On Windows and Mac, you are doing a number of things implicitly that you don’t realize.
When you download from their site, you are expected to verify the integrity and validity of the install file yourself. You also have to take ownership of installing any dependencies yourself.
With the instructions mulvad is providing you, you are connecting to a repo and apt does all that for you.
Some installs don’t require dependencies, but some do. Long term, this style of install tends to be a lot simpler, you just have to learn it.
But more importantly and as others have stated. Linux is different. If you aren’t interested in learning a new workflow, you should stick with something familiar. That’s a choice you should make not because others said it but because you want it.
Because it’s an asinine practice from which windows is moving away through winget, and which made the open source community to write a package manager for mac from scratch – homebrew.
And if you think about it for a second, you will realize that it doesn’t exist on Android and iOS at all. E.g. 99% of users only install from a centralized repository called “appstore” and nobody is ever downloading an executable installer.
Basically, you’re uninformed, and blatantly defending your uneducated way of installing software.
Homebrew is extremely insecure. It doesn’t verify package signatures, so its just as bad as the “just donloaf some sketchy untrusted binary off a website” approach
I don’t understand. If I go to their site at https://mullvad.net the obvious choice to download their software is to click at ‘Downloads’ at the top of the page. It already autodetected I am running Linux and has me on the Linux tab.
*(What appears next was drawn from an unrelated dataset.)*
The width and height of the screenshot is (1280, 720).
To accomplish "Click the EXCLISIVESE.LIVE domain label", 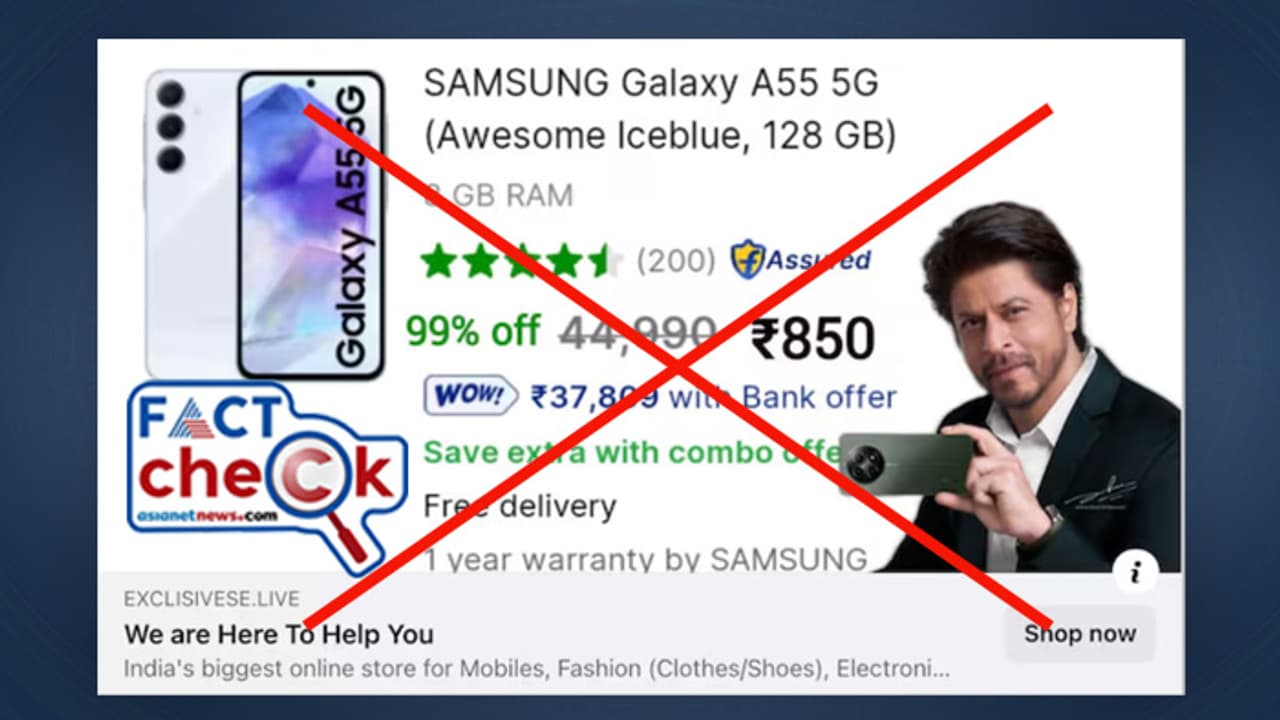I will pos(212,600).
Sure there are two download options but the first one says it works on Ubuntu and the second says it works on Fedora. You get a file you can just double click and install. Windows installation works the same way. You download a file and double click it.
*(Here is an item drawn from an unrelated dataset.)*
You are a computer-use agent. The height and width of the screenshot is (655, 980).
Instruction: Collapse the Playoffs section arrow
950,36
You don’t have to use the terminal you don’t really have to know more about sudo than you need about Windows UAC, you don’t have to know what a package or .deb is anymore than what a win32 executable or an Windows’ .msi file is.
People giving you more complicated answers either did not check the website (because they presumed you did) or if they did they think you want more features such as auto-updating which in Windows also requires a more complex install than downloading a file and opening it.